Goal — Update the entries from the line with "Viewport: 1280px width, 800px" up to and including the last line of the entries by replacing "sidebar link" with "navigation link" and changing nothing else. Give only those lines and leave the pictures out.

Data lines —
________
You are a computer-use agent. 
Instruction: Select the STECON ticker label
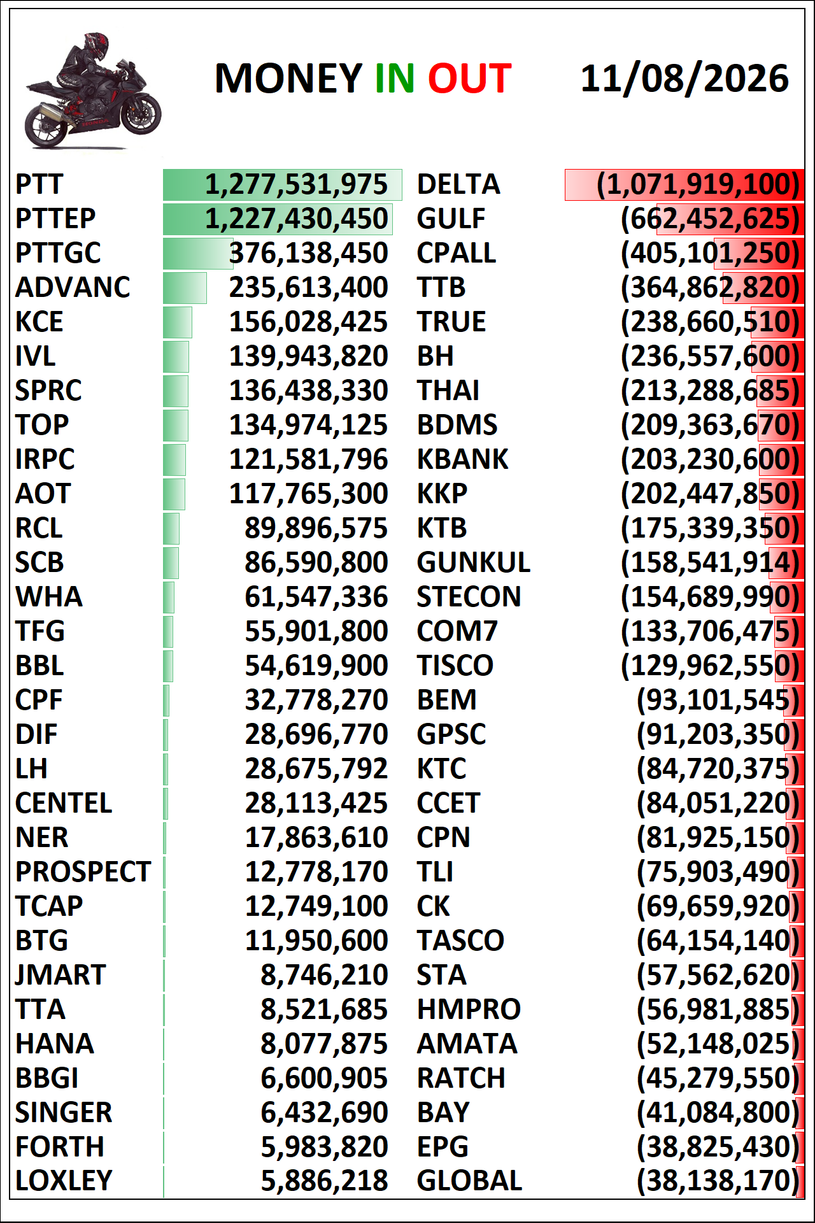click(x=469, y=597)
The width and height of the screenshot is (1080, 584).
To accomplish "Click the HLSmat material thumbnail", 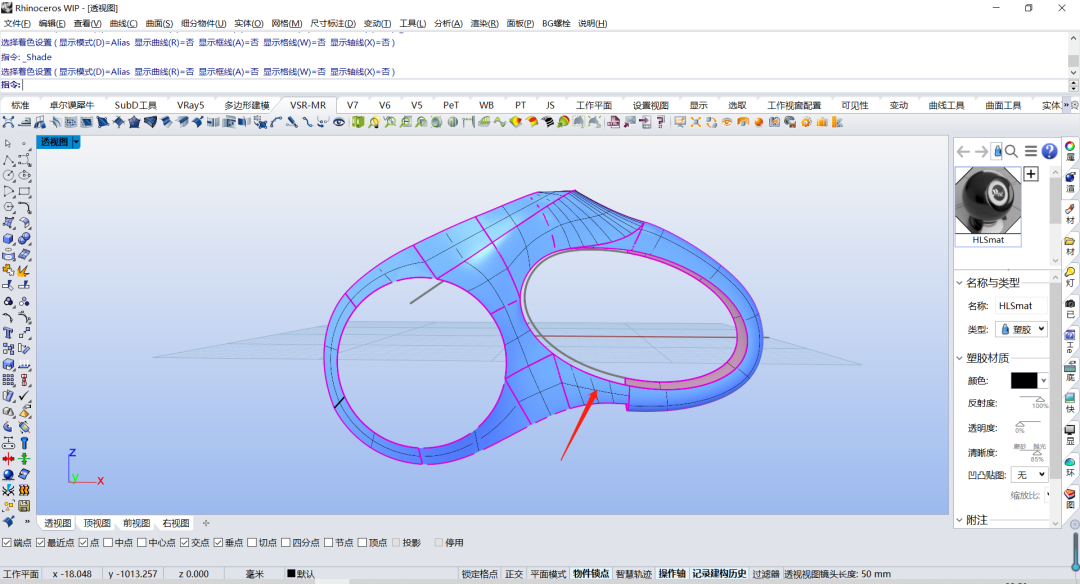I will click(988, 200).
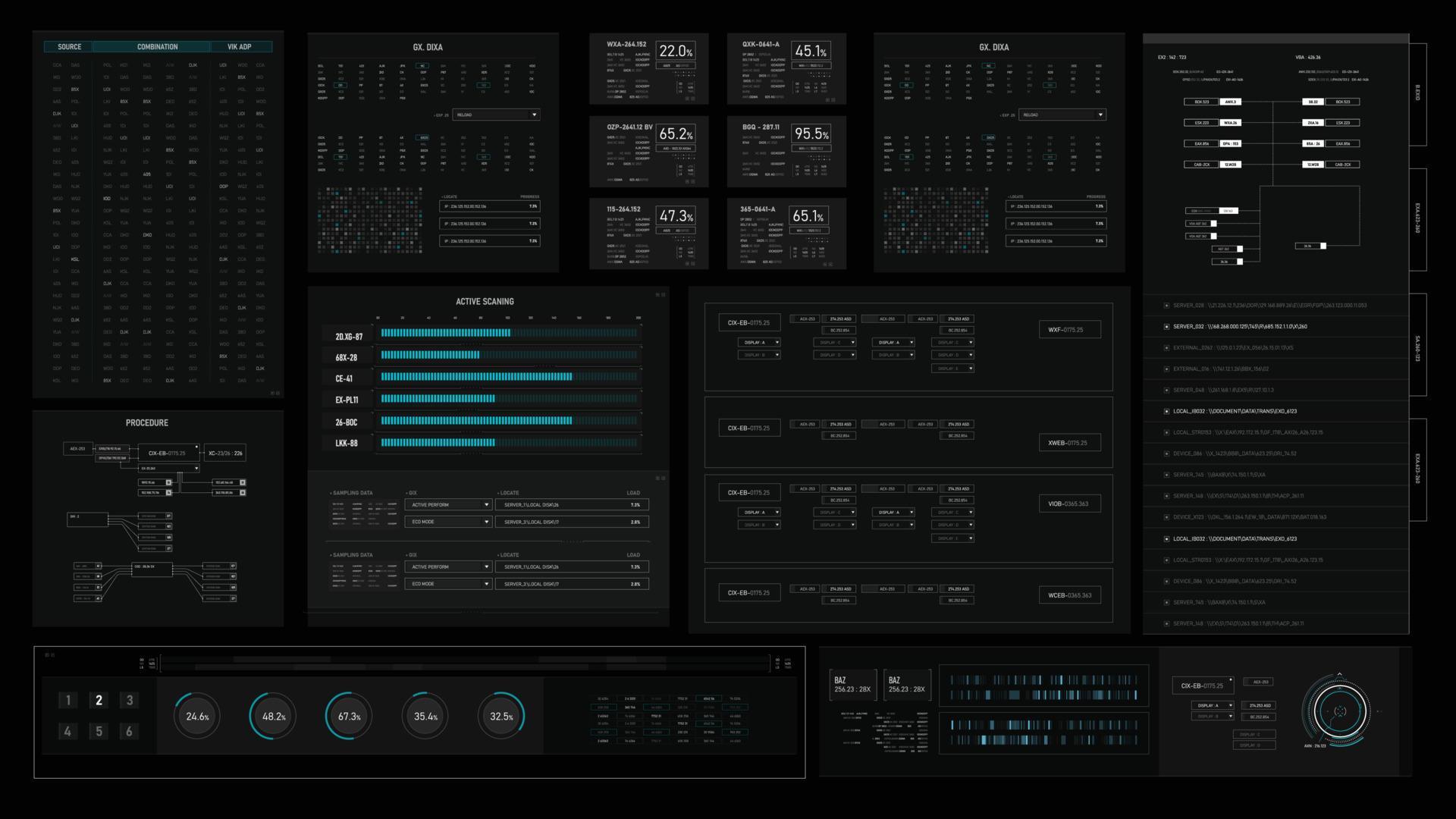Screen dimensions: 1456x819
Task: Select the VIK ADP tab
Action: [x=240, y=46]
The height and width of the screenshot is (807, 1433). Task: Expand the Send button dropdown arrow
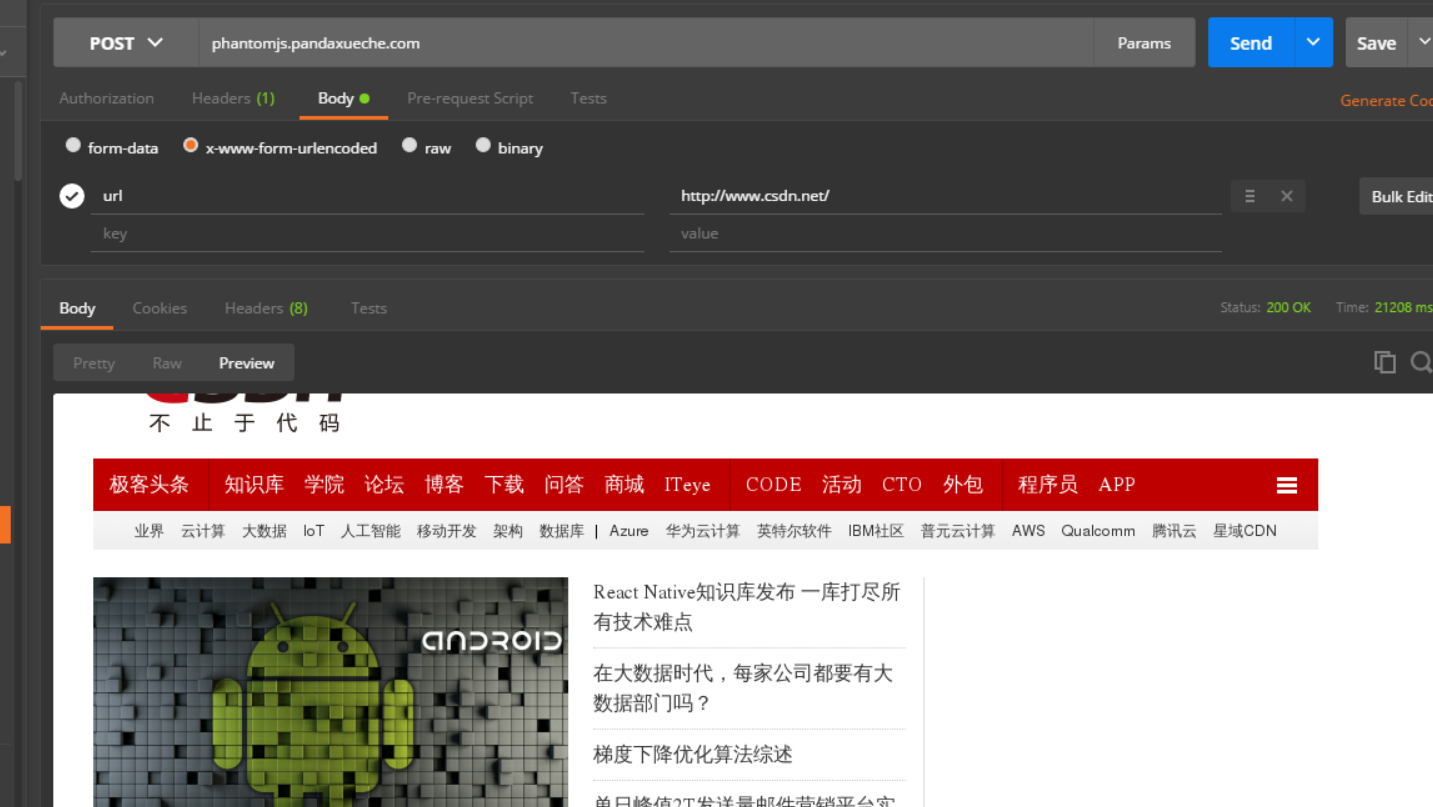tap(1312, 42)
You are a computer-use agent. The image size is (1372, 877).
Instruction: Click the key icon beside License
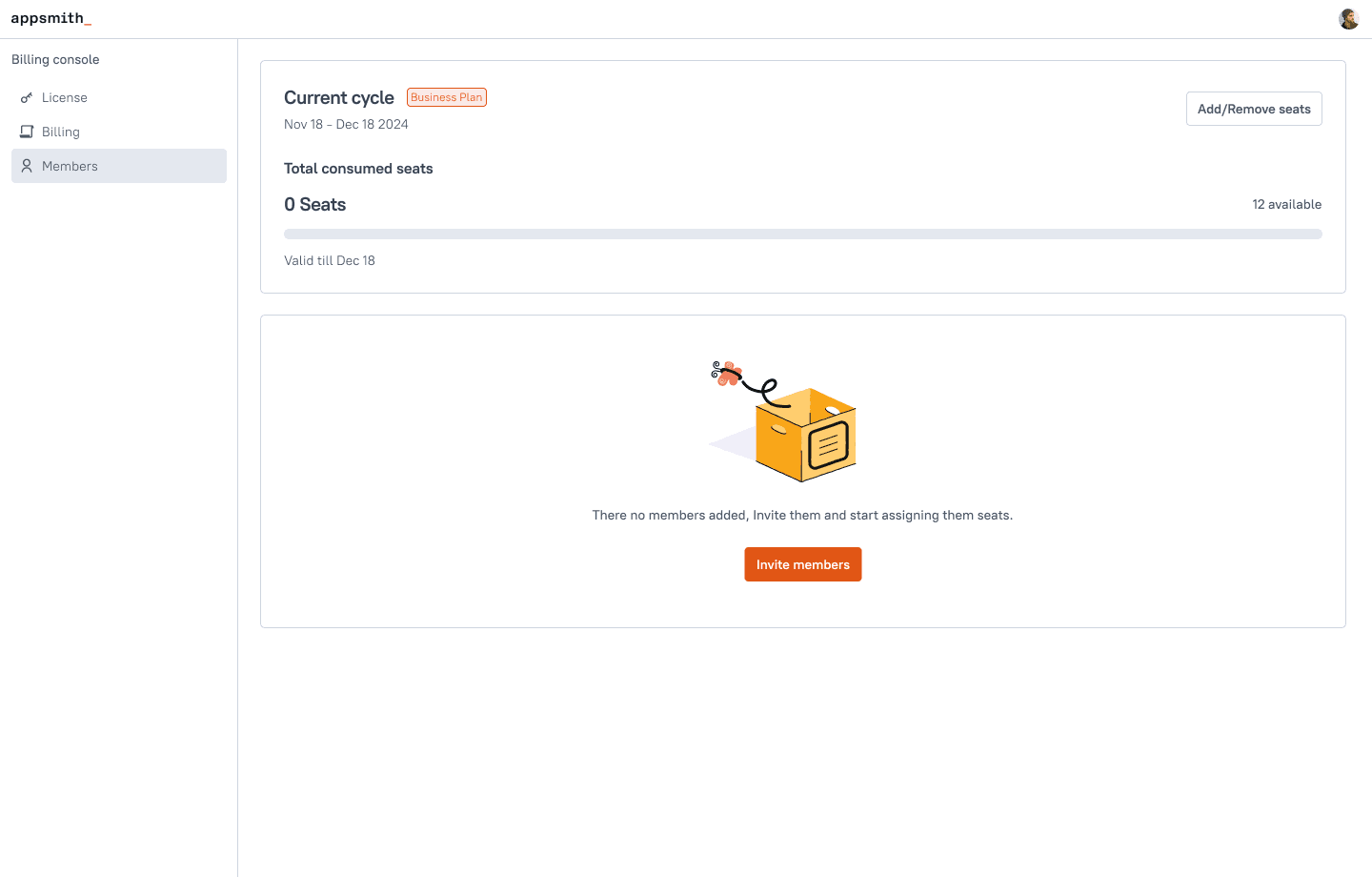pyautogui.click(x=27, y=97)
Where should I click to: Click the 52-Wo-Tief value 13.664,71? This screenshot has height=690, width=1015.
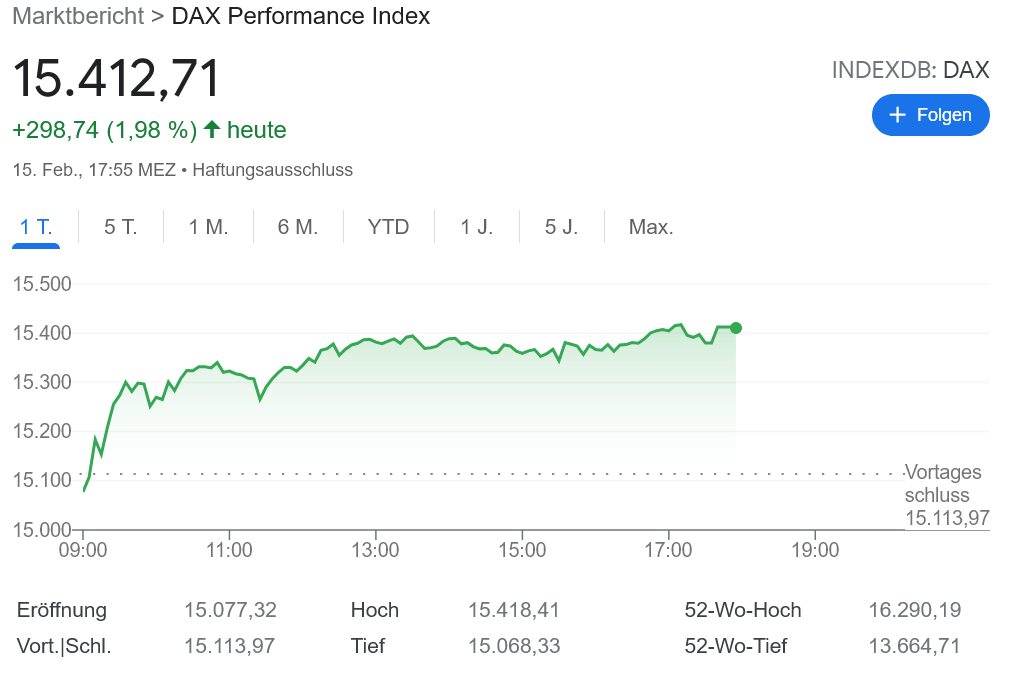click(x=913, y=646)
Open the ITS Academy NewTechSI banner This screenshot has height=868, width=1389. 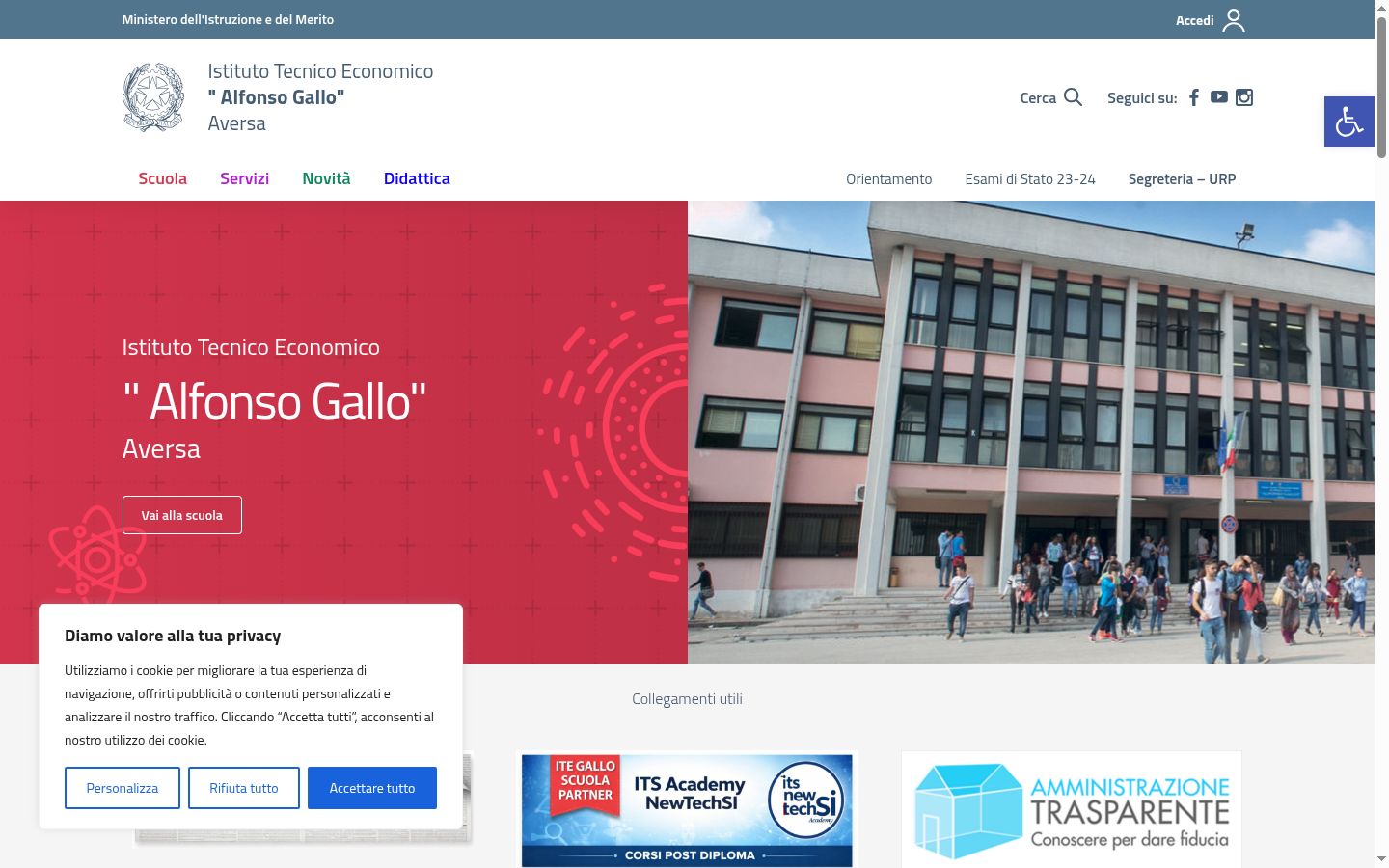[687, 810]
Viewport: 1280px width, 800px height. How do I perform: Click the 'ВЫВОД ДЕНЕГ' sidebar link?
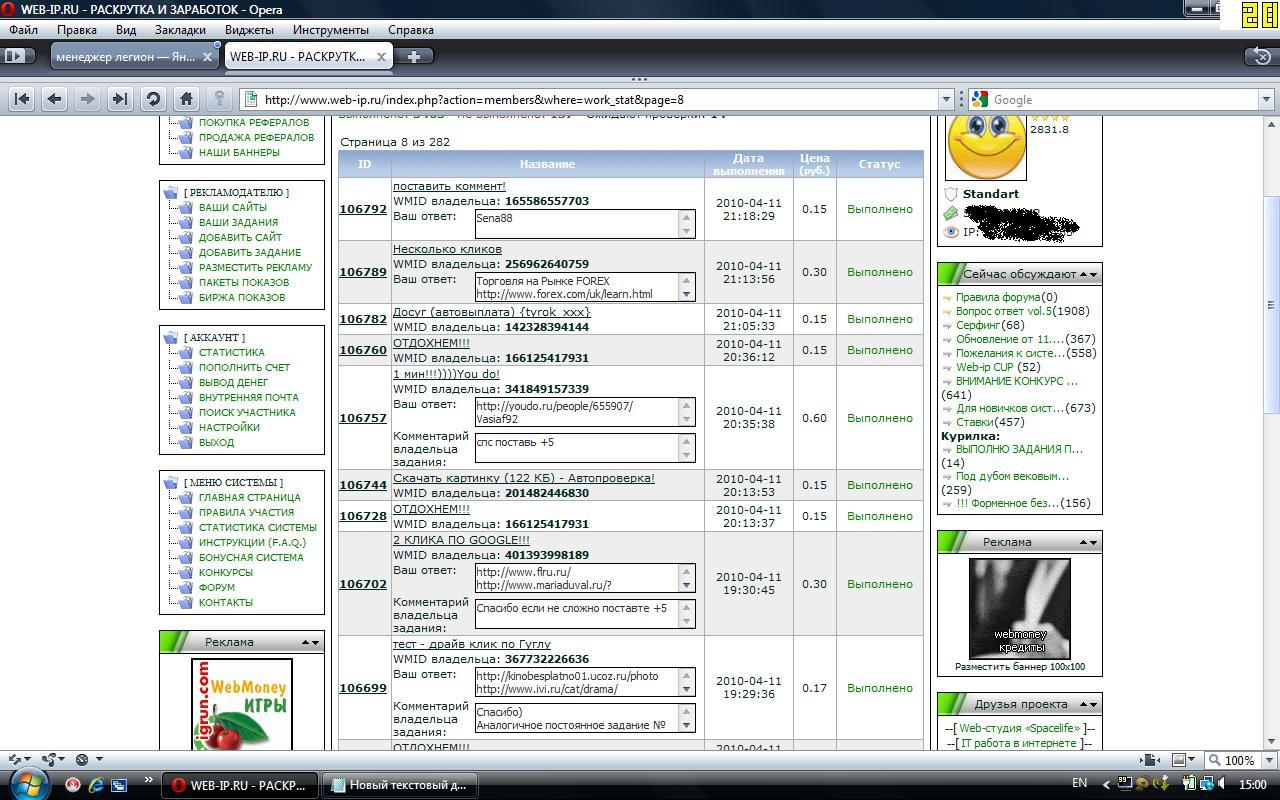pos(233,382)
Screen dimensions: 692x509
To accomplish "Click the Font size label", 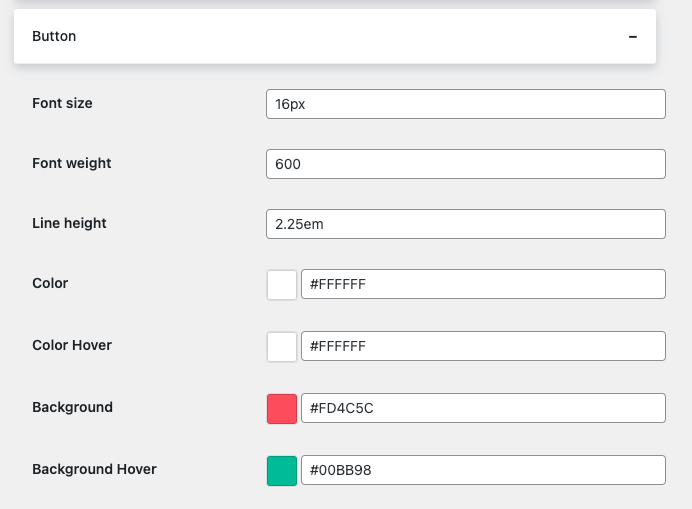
________
The response —
Viewport: 1280px width, 800px height. How do I perform: Click the 'ВЫВОД ДЕНЕГ' navigation link?
pos(233,382)
Screen dimensions: 692x509
To accomplish "Click the Font size label", 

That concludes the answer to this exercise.